Sería un error reducir el descontento a una mera insurrección corporativista. Y ello porque, al contrario de lo que suele ocurrir en otros ámbitos, el eje de las reivindicaciones no está vinculado a cuestiones retributivas, sino a la necesaria calidad del servicio público para poder ofrecer una atención adecuada a los ciudadanos. El creciente malestar de la judicatura proviene de la insostenible situación estructural de la administración de justicia, desbordada por la insuficiencia de medios personales y materiales, y desmoralizada por la falta de concreción de los reiterados compromisos de modernización del sistema judicial. Todos sabemos que una minúscula chispa puede acabar provocando el incendio de una ciudad. Y determinados excesos gubernativos, en forma de intromisión en la independencia del poder judicial, se han convertido en una bola de fuego que ha caído sobre un bosque seco, candente y mal podado.

Todas estas carencias pueden remediarse con una voluntad política suficiente. Sin embargo, el ministro no parece capaz de adoptar una postura conciliadora y dialogante como premisa necesaria para alcanzar acuerdos sobre la mejora del servicio público; al contrario, en lugar de apagar el fuego con cubos de agua, Fernández Bermejo parece optar por sofocarlo con latas de gasolina, lo cual puede acabar provocando la primera huelga de jueces de este país. Los argumentos oficiales contrarios a la legalidad de esta medida de presión recuerdan a los de la etapa predemocrática y olvidan el ejercicio de este derecho en países de nuestro entorno, como Francia, Italia o Portugal. Y, mientras tanto, nuestra consellera de Justicia asegura con desparpajo que apoya todas las reivindicaciones judiciales, como si la película se rodara sólo en Madrid, a pesar de que es competencia de la Administración autonómica la resolución de la mayoría de los problemas que nos afectan diariamente.

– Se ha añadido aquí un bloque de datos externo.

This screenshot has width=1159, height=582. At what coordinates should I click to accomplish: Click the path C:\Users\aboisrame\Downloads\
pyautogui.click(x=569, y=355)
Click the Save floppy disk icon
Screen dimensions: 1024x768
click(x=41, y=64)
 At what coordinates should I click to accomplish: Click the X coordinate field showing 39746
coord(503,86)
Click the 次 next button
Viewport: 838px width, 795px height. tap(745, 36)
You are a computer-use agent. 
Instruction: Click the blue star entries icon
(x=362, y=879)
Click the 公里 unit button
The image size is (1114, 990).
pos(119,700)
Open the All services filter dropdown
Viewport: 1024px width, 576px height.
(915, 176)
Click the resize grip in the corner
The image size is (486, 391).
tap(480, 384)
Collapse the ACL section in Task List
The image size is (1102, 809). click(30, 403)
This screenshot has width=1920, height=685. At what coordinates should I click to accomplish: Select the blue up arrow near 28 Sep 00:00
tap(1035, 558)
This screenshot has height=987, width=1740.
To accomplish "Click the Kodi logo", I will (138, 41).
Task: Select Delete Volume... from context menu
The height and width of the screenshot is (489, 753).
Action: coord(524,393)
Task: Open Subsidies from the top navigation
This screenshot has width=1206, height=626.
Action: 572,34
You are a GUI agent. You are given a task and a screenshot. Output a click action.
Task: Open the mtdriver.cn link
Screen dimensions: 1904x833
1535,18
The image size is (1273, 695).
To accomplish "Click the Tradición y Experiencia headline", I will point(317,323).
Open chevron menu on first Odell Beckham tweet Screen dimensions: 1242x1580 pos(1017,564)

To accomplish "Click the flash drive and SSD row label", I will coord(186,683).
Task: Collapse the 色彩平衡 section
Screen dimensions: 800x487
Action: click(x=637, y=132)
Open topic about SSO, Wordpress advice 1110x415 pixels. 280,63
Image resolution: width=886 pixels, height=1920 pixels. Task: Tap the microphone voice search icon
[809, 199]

En definitiva, resulta imprescindible que el Gobierno central incremente la dotación de juzgados, apueste por la implantación de las nuevas tecnologías y afronte la reforma de la oficina judicial, para clausurar un modelo obsoleto, anquilosado e ineficaz. Del mismo modo, debe promulgarse una nueva legislación procesal criminal, pues la actual tiene su origen en el remoto siglo XIX. También sería conveniente que nuestra Administración autonómica, en lugar de seguir regocijándose en un discurso victimista, consiguiera gestionar con mayor diligencia sus amplias competencias sobre medios personales y materiales; valga como muestra la caótica cobertura de las bajas por funcionarios interinos o el estado de nuestro edificio judicial más emblemático, el Palacio de Justicia de Valencia, cuyas destartaladas dependencias apenas superan los niveles mínimos de salubridad. Sólo el esfuerzo coordinado y constructivo de las instituciones afectadas permitirá lograr avances significativos. Y, sin duda, no resulta admisible el camino contrario, consistente en demonizar con torpeza a los jueces, porque no puede ser delito ni pecado defender una mejora del servicio público para garantizar los derechos fundamentales de los ciudadanos.

Ximo Bosch es portavoz de la sección valenciana de Jueces para la Democracia (JpD).